Design Considerations for Wide Gamut

  • Use wide gamut content where it makes sense
  • Use where vivid colors enhance the user experience
  • No need to change all content to P3
  • Toolchain support makes gradual opt-in of wide gamut content possible

Upgrading Content to Wide Color

Be careful when promoting an existing design file to wide color!

  • Don’t “assign” P3 profile.
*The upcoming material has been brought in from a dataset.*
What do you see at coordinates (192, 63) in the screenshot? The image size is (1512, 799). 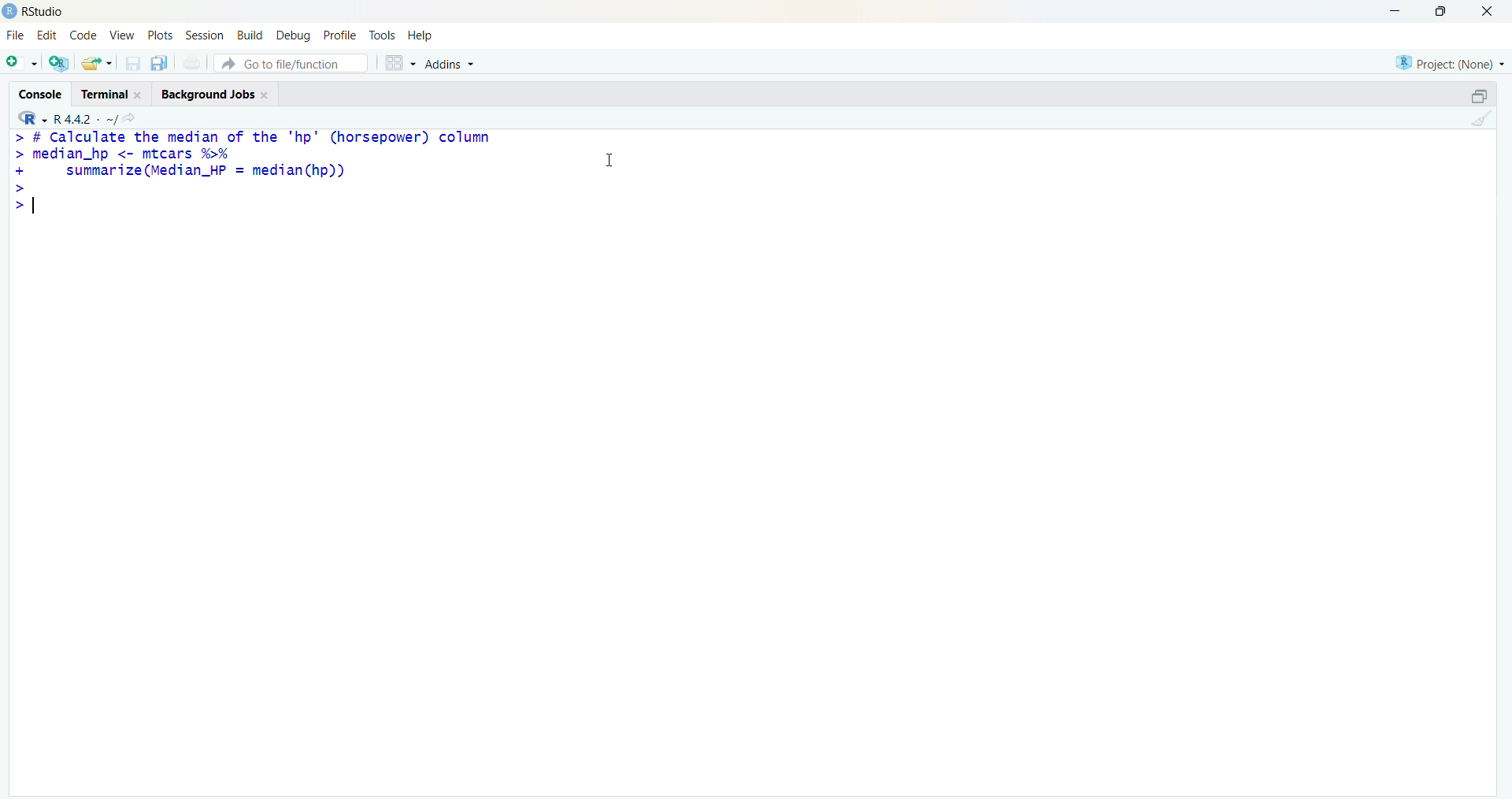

It just remaps the existing color information into new color space. The colors are stretched, and the design file will be inevitably altered.
  • Convert to P3 instead


Color Specification

When communicating with designers, Be specific about color space!

  • Use Display P3 instead of sRGB when working with wide gamut designs

  • Use floating point for more precision

    P3 (255, 128, 191)
    P3 (1.0, 0.5, 0.75)

Drawing colors

Constructing Wide Gamut Colors

NSColor(displayP3Red: 1.0, green: 0.0, blue: 0.0, alpha: 1.0) 

UIColor(displayP3Red: 1.0, green: 0.0, blue: 0.0, alpha: 1.0)

Constructing Extended Range sRGB Colors

NSColor(red: 1.1, green: -.25, blue: 0.0, alpha: 1.0) 

UIColor(red: 1.1, green: -.25, blue: 0.0, alpha: 1.0)


Optimizing your app’s drawing for wide gamut displays

❌ Don’t use UIGraphicsBeginImageContext. It doesn’t support wider color.

The format for the bitmap is a ARGB 32-bit
integer pixel format using host-byte order

UIGraphicsBeginImageContext not only cannot create contexts with more than 8 bits per color channel, but also cannot represent colors in extended range sRGB. Sadlly, existing interface has no ability to create a context in non-sRGB color space.

So, they introduce UIGraphicsImageRenderer(size: CGSize)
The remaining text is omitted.